Los críticos apuntan a las fotos de la inauguración, donde las calles aparecen vacías de coches y peatones en los tramos no cortados. La respuesta oficial es que la avenida entera fue cerrada al tráfico por el acto y que en las semanas posteriores se han difundido vídeos de avenidas con tráfico normal. Sin embargo, el escepticismo persiste: un país con una renta per cápita de unos 1.200 dólares, sometido a sanciones internacionales, difícilmente puede mantener tal nivel de construcción. Algunos análisis estiman que el coste de las 50.000 viviendas equivale al gasto anual en evitar la fuga de ciudadanos (5 millones de minas, 500.000 soldados en la frontera). Otros recuerdan que la nomenklatura disfruta de lujos, mientras la mayoría sobrevive con racionamiento.

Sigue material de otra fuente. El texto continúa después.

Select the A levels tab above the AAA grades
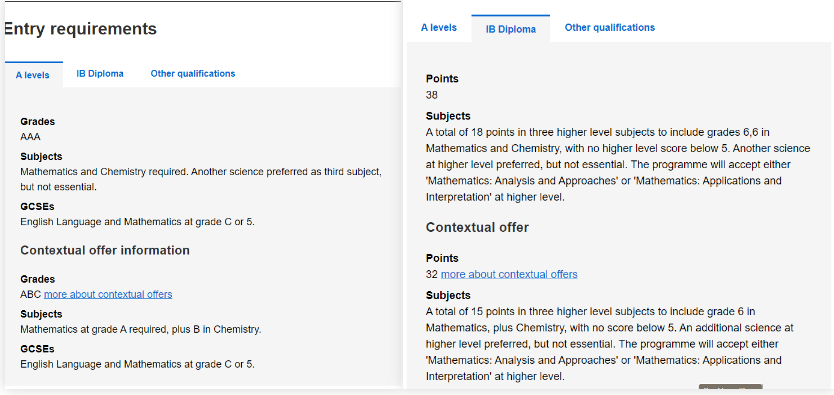This screenshot has height=395, width=834. [x=32, y=75]
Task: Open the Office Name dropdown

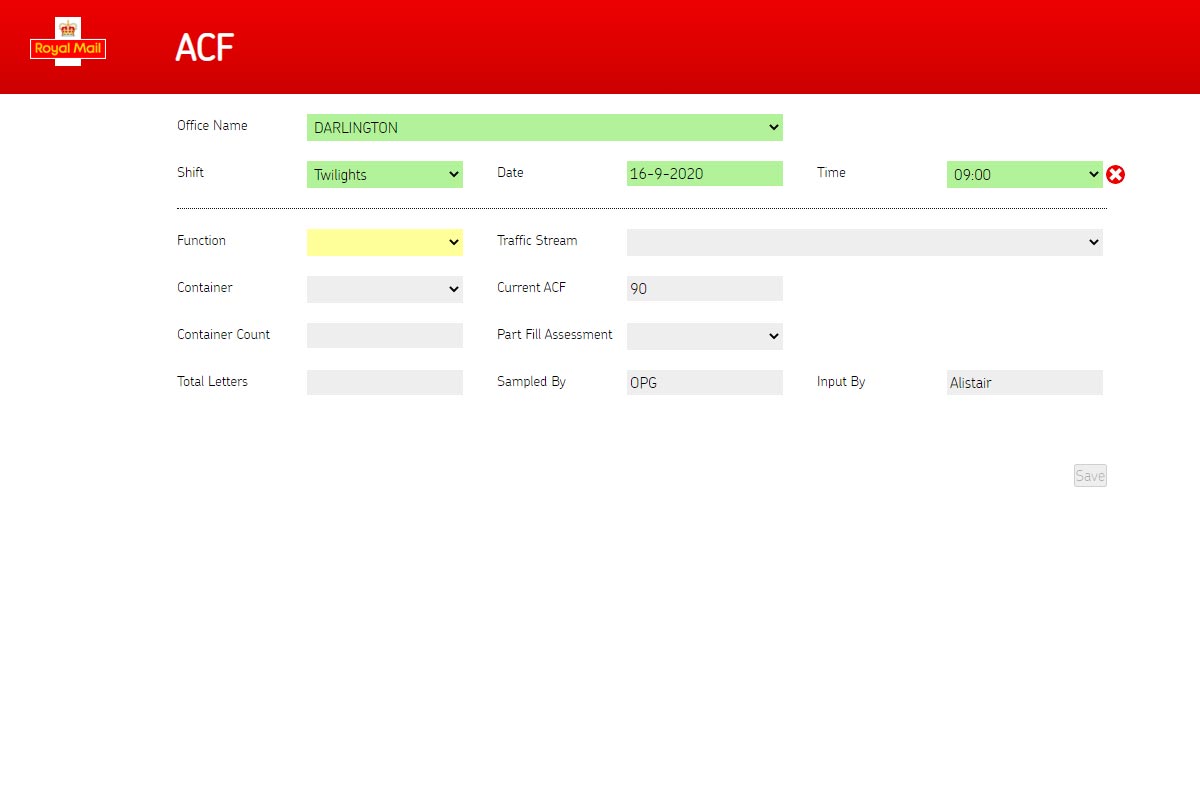Action: point(544,128)
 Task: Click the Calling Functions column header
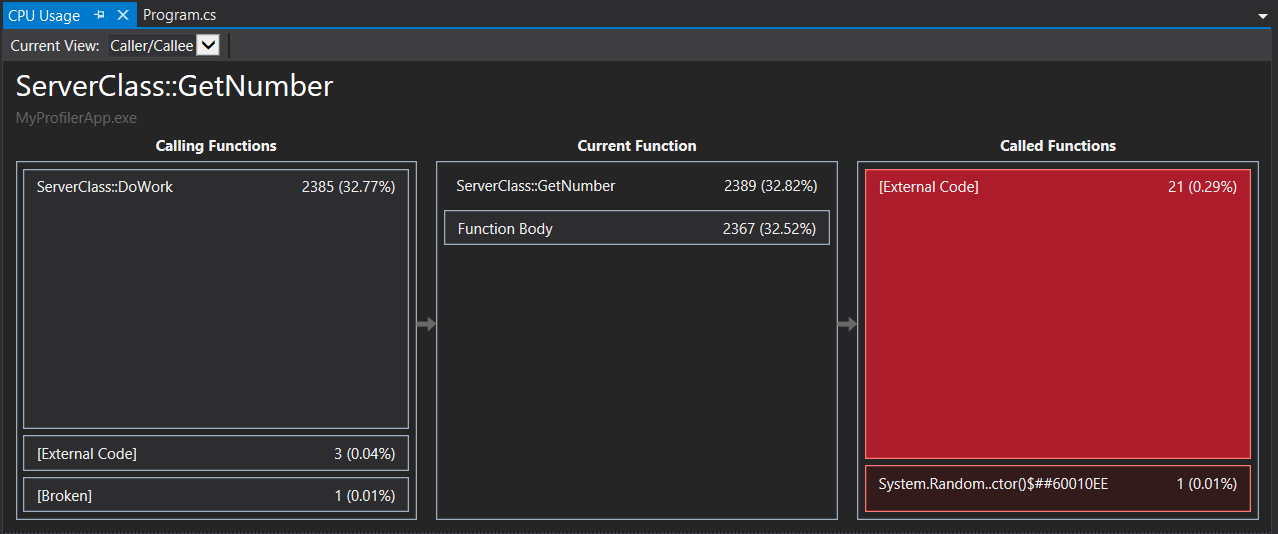click(216, 146)
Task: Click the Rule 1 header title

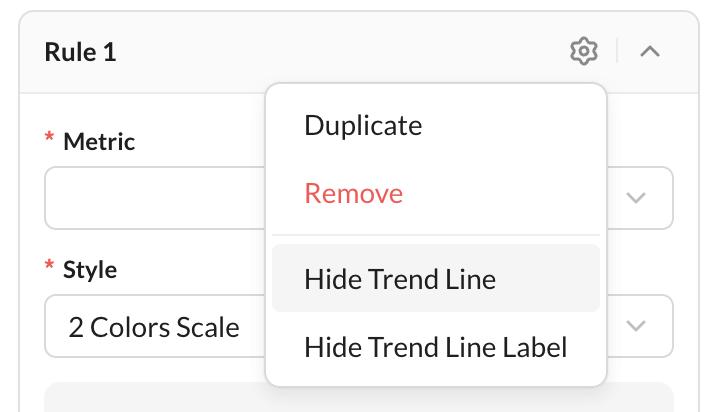Action: [x=80, y=52]
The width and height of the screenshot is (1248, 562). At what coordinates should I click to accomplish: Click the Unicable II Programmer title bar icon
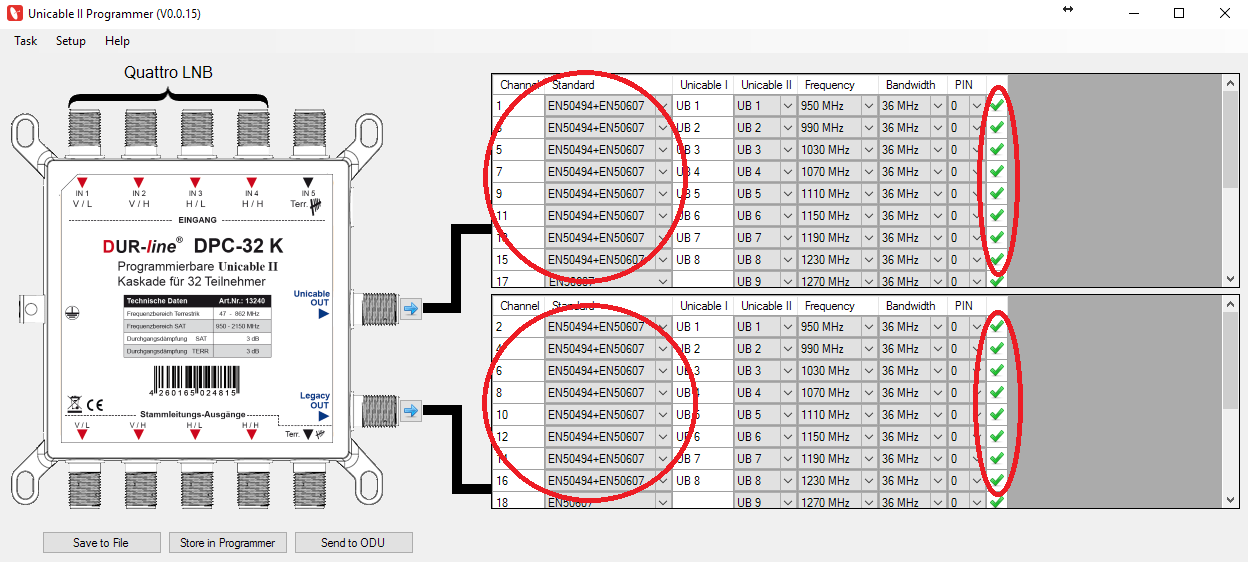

El contraste con España: 180.000 prometidas y cero entregadas
La discusión no puede evitar la comparación con la promesa de Pedro Sánchez de 180.000 viviendas sociales, de las que, a fecha de este debate, no se había entregado ninguna. Mientras tanto, en la España vaciada se inauguran glorietas con 15 concejales, como ironizaban los análisis que circulan en los foros. La pregunta subyacente es si el modelo norcoreano, por muy opresivo que sea el régimen, resuelve de facto el problema de la vivienda —al menos para los fieles al partido— o si es solo un decorado propagandístico.
Quinta fase ya en marcha
Las últimas imágenes difundidas muestran ya la quinta fase del área de Hwasong, con una arquitectura decididamente estalinista: grandes bloques, simetría y avenidas amplias. El régimen asegura que la construcción no se detendrá hasta que cada familia tenga un hogar. Mientras tanto, en Occidente, el debate sobre la vivienda social sigue anclado en la falta de suelo, la especulación y los incentivos fiscales. La pregunta queda abierta: ¿qué funcionaría mejor, el mercado o el reparto estatal?
Nota: Las cifras y descripciones proceden de fuentes oficiales norcoreanas y de análisis contrastados en medios internacionales. La situación de derechos humanos en Corea del Norte es crítica y este artículo no supone una defensa del régimen.